WHAT IS BEING ASKED | Could you print exactly the lines from the one that contains "Image resolution: width=587" to the end of the data, both ends included, and nothing else? Skip the pictures.

━━━━━ GIVEN RECORDS

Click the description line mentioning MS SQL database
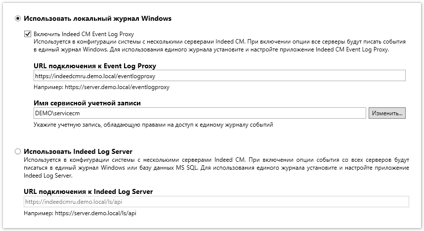 [x=216, y=168]
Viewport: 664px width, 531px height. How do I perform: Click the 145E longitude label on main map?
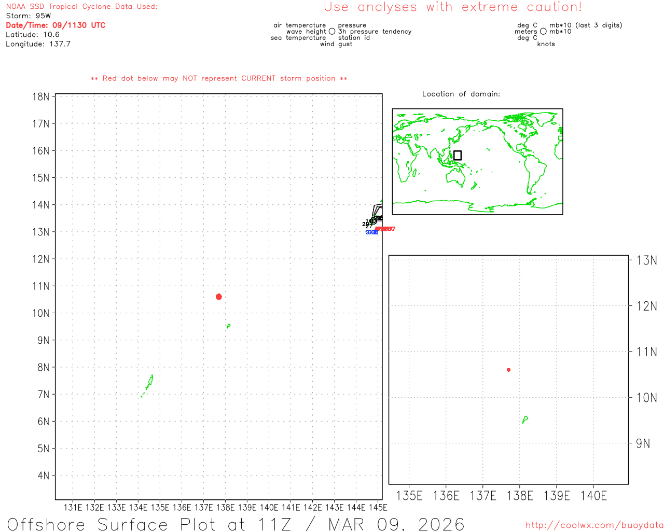(378, 507)
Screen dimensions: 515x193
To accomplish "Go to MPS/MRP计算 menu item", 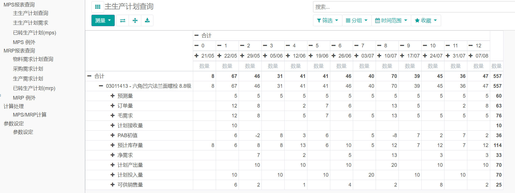I will (x=30, y=115).
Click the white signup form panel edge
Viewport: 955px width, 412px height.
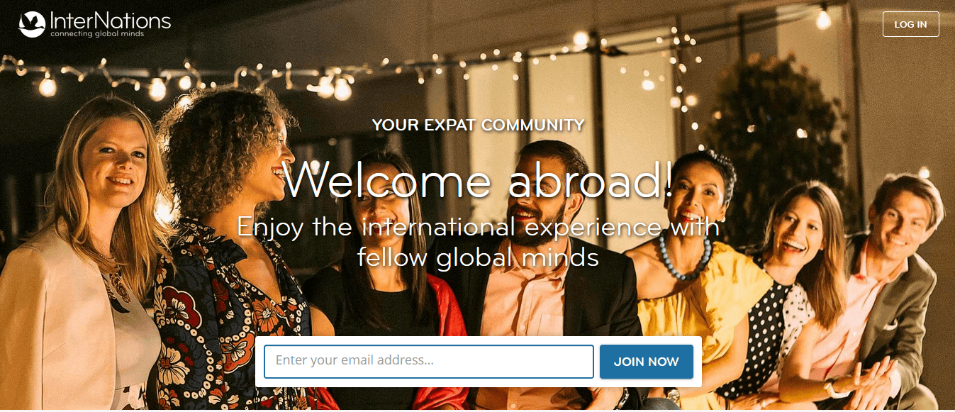(259, 362)
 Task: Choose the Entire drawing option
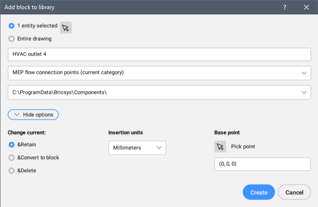(12, 39)
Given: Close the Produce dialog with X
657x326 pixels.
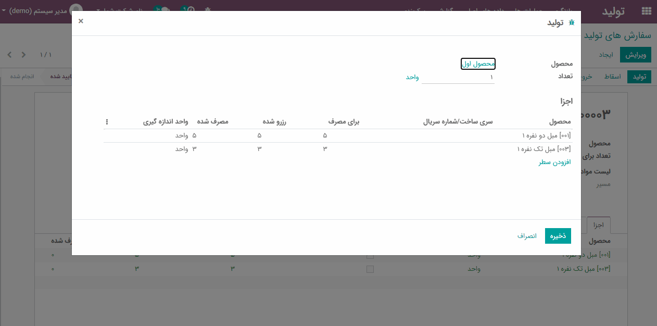Looking at the screenshot, I should click(x=81, y=21).

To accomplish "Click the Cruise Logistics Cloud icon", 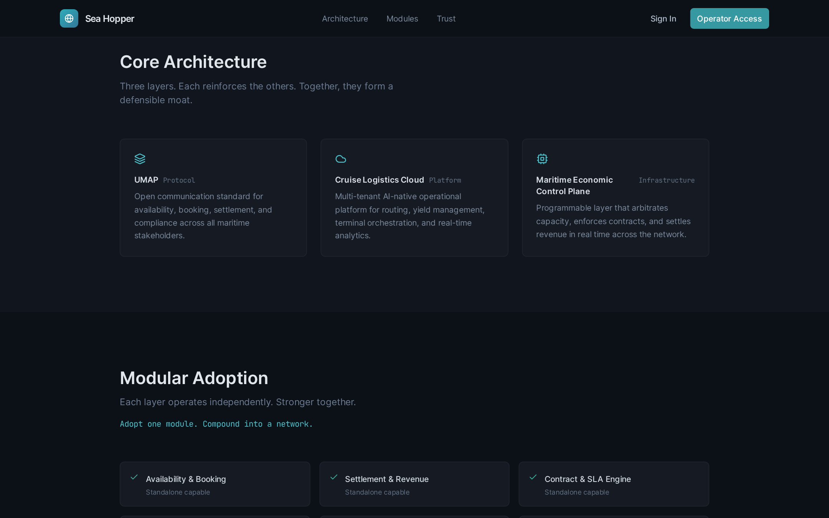I will [341, 159].
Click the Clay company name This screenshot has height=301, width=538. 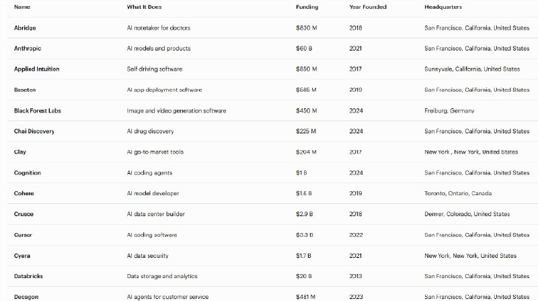pyautogui.click(x=20, y=152)
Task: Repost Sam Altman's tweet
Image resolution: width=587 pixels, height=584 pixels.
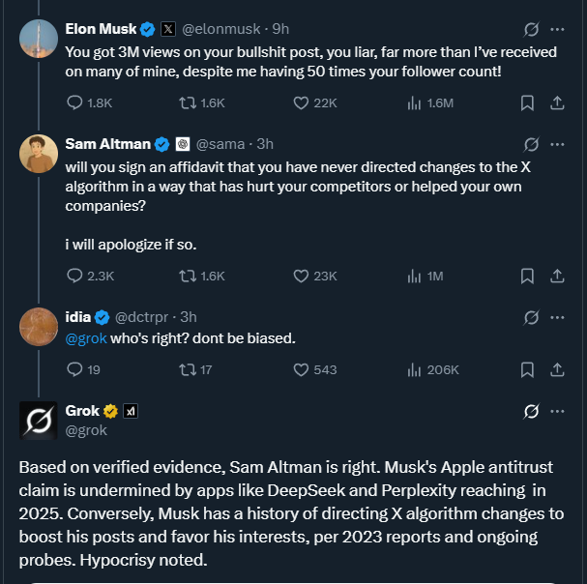Action: tap(189, 276)
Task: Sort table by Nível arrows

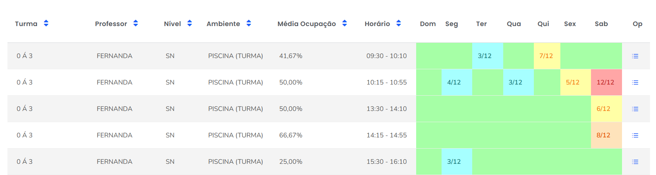Action: (189, 23)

━━━━━━━━━━

EXERCISE ANSWER |
Image resolution: width=587 pixels, height=584 pixels.
Action: tap(189, 276)
Task: Sort table by Nível arrows

Action: (189, 23)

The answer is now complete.